In a shocking move, she didn’t bother with a glass, either. Simply tapped the bottle to Addie’s and downed a healthy gulp.
Addie picked at the label with her nail. “I know Tucker cares about me. There are years and years of history and ups and downs where he was there for me. He sometimes gets protective to the point someone should protecthimbecause I’m considerin’ throttling him, and he claims he just wants what’s best for me. I get all that. But I could tell the thought of at least tryin’ a long-distance relationship never occurred to him, and then he tells me he can’t get serious anyway, like we weren’t serious. As if that wasn’t enough, he gives me some spiel about having a certain amount of money in the bank before he settles down. Like I’m the kind of girl who’d demand financial security from a guy instead of taking care of myself.
“I actually considered skipping the interview so I wouldn’t have to choose the job over him. My family factored into that, too, but leaving him behind was my first thought.”

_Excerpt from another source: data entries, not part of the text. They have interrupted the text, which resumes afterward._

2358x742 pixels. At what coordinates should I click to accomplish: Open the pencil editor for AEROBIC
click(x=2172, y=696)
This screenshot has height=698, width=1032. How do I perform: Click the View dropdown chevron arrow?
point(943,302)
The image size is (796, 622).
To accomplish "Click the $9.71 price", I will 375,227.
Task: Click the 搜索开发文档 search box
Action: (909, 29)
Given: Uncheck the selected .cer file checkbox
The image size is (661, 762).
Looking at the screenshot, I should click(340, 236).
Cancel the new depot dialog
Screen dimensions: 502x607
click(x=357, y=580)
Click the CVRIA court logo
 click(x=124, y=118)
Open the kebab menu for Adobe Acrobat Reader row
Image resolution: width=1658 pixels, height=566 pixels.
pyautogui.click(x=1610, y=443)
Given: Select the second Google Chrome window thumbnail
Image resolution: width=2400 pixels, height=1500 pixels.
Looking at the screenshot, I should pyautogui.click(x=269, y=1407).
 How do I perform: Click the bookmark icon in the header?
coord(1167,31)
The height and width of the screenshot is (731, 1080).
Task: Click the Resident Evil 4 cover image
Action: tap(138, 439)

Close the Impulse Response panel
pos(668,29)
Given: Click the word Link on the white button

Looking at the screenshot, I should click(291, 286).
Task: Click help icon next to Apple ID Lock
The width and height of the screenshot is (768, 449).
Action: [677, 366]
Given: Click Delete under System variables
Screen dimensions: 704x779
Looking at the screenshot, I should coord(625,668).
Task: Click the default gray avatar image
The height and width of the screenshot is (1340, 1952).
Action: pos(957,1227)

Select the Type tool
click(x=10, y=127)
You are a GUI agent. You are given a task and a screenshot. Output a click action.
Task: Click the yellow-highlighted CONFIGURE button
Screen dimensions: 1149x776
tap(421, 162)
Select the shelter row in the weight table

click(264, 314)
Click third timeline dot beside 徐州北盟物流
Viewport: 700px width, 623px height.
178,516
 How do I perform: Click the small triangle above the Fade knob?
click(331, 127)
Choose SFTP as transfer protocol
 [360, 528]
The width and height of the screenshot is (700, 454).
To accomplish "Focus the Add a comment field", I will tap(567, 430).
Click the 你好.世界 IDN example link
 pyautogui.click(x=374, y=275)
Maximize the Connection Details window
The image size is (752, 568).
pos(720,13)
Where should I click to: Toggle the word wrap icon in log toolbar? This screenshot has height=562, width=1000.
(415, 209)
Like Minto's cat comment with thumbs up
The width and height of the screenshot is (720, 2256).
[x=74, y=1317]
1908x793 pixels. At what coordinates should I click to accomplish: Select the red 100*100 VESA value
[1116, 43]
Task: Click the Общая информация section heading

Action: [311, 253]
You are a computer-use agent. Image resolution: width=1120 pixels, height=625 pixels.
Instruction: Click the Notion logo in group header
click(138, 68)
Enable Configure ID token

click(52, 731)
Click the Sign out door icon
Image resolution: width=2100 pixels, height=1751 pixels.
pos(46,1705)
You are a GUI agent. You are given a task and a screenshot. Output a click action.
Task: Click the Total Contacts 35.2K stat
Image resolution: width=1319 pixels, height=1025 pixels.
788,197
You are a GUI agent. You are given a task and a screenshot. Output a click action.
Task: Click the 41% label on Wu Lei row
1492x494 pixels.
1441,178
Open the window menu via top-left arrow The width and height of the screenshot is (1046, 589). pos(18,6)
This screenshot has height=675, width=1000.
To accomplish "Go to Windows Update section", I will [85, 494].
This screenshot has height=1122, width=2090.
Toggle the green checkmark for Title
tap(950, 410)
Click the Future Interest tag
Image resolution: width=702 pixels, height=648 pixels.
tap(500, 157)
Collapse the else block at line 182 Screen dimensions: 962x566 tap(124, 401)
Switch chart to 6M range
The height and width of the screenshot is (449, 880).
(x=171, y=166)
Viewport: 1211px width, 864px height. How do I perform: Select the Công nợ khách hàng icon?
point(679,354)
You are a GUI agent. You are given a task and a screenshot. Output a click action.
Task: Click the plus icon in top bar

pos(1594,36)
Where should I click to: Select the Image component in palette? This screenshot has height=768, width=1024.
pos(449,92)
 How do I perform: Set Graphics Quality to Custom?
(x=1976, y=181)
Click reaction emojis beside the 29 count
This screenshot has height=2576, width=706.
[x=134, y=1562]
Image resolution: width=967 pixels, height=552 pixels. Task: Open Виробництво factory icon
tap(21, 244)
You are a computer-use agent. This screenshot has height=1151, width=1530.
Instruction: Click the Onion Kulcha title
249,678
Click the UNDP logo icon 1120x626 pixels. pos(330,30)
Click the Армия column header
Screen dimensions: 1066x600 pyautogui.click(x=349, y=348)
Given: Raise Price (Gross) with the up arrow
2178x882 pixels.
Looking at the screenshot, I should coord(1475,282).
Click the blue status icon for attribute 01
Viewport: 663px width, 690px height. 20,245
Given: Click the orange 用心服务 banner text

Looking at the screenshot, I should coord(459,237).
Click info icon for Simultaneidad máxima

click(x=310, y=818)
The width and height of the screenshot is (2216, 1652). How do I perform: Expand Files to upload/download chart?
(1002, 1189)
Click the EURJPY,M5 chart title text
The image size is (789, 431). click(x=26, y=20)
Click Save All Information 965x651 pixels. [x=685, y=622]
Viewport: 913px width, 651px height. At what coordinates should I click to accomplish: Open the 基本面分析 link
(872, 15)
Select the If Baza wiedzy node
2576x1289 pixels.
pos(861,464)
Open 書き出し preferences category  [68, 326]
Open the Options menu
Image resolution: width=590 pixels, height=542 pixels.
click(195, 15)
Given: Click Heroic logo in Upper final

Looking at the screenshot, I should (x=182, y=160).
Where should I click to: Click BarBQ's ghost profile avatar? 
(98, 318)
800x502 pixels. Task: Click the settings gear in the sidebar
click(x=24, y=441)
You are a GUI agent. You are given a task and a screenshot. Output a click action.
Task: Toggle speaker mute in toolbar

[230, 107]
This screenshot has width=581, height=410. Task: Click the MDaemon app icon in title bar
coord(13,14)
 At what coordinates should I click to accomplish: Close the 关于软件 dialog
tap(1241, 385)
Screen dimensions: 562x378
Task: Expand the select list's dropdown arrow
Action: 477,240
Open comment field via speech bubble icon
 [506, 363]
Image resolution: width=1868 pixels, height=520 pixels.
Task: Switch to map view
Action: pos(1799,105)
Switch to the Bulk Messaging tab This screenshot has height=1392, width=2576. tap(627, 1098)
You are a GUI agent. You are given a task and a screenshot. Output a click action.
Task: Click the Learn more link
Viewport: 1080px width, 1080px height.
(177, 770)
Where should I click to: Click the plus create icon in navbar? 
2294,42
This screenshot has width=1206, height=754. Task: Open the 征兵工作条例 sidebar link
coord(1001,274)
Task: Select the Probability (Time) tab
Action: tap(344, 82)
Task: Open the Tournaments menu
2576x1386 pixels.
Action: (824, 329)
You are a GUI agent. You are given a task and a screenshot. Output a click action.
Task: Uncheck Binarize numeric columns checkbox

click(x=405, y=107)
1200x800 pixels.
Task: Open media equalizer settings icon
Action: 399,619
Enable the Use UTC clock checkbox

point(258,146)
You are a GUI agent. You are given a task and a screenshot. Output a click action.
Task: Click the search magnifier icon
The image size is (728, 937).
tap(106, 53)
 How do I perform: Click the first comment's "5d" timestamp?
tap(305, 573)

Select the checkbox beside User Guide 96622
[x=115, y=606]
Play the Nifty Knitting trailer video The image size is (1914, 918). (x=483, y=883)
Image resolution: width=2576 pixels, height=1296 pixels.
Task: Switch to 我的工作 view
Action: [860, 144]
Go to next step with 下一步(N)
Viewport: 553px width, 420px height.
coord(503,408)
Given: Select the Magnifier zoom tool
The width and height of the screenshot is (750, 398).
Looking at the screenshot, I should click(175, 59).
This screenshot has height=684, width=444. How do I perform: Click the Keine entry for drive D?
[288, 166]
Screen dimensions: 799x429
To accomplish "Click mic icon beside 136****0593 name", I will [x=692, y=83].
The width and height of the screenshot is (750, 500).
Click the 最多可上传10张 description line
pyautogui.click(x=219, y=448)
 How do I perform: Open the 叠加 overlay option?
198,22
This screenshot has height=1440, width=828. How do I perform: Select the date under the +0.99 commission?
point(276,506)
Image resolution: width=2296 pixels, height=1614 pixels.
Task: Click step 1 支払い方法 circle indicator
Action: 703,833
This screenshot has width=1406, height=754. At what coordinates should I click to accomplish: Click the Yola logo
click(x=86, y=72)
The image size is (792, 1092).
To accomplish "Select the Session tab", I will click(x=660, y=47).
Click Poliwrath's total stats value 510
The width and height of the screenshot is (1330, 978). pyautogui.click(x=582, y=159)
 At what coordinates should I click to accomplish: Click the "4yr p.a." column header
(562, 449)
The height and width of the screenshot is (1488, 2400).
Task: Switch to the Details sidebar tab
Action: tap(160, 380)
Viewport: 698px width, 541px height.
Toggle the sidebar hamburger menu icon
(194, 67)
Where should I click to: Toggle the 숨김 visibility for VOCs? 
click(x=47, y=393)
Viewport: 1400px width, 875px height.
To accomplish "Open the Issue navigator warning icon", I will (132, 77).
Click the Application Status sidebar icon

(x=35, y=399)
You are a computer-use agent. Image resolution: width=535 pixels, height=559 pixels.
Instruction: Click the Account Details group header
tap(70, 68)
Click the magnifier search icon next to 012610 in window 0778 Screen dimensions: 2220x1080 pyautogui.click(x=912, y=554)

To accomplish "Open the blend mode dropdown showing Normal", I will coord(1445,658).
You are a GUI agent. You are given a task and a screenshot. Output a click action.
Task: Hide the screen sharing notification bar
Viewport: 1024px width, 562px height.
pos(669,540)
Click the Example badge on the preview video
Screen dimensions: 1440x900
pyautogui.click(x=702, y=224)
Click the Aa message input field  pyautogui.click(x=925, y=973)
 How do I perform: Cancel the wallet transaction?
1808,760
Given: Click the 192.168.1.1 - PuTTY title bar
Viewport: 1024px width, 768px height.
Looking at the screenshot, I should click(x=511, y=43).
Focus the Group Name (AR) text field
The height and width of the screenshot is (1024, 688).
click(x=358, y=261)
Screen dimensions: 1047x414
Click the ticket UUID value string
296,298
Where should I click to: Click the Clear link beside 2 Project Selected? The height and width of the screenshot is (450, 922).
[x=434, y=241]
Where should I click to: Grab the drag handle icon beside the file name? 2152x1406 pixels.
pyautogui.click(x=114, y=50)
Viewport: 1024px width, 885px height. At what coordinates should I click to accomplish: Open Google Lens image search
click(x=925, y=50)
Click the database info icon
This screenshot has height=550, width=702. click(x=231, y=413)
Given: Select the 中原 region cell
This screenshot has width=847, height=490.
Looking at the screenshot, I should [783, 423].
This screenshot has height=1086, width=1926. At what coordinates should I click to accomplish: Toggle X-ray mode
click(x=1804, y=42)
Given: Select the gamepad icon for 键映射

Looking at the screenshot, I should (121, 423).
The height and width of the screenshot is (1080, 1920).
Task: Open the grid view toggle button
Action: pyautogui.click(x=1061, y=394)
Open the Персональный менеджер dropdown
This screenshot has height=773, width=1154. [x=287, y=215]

The giant lump she’d finally managed to rid herself of lodged in her throat again.
“And it was his last,” she continued. “I know he’d never move back to the city, either. I just thought…” Her lungs tightened, deflating instead of filling with air, and pain radiated through her chest. “But he doesn’t want me. Not for good, not to settle down with. In the end, all the reasons I worried that he wouldn’t came true.”
“Oh, hon,” Lexi said, and she covered Addie’s hand with hers. “I wish I knew what to say. I’m still sort of holding out hope that he’ll burst in at any moment and tell you he’s been a complete idiot.”
The knock at the door made both of them jump. Addie shot to her feet, her heart pounding with so much hope—too much.
Then Shep walked in.
He strode over, still favoring his right ankle, gave her a hug so tight her feet left the ground, and asked, “You okay?”
Addie squeezed him back, the crack that’d formed inside her filling in a bit when Lexi turned the hug into a group one.
“Hey, babe?” Lexi asked. “Were you limping?”
“I, uh. Funny story…”
A loud knock cut him off, then Ford barreled inside like he’d been called over for some type of emergency. He glanced from Addie to Lexi and Shep, back to Addie. “I came to check in. And to give you shit about Bama, you traitor.”
Right now, Addie needed someone to treat her like she wasn’t fragile, same as she’d needed the talk and drinks with Lexi and the hug from Shep. “Don’t act like you won’t be begging me to sneak you in and meet the players.”
“The cheerleaders maybe. Probably getting a little too old for that, though.” Ford crossed the room and squeezed her shoulder. She knew what he was asking, even if he didn’t say the words.
“I’m okay,” she said, and she prayed that if she said it enough, maybe one day she would be.
Chapter Twenty-Nine
Flash tugged on the leash as Tucker walked across the town square. While his puppy was forever in a hurry to get to wherever they were going, lately Tucker didn’t feel excited enough to rush anywhere. Or to even get out of bed in the morning.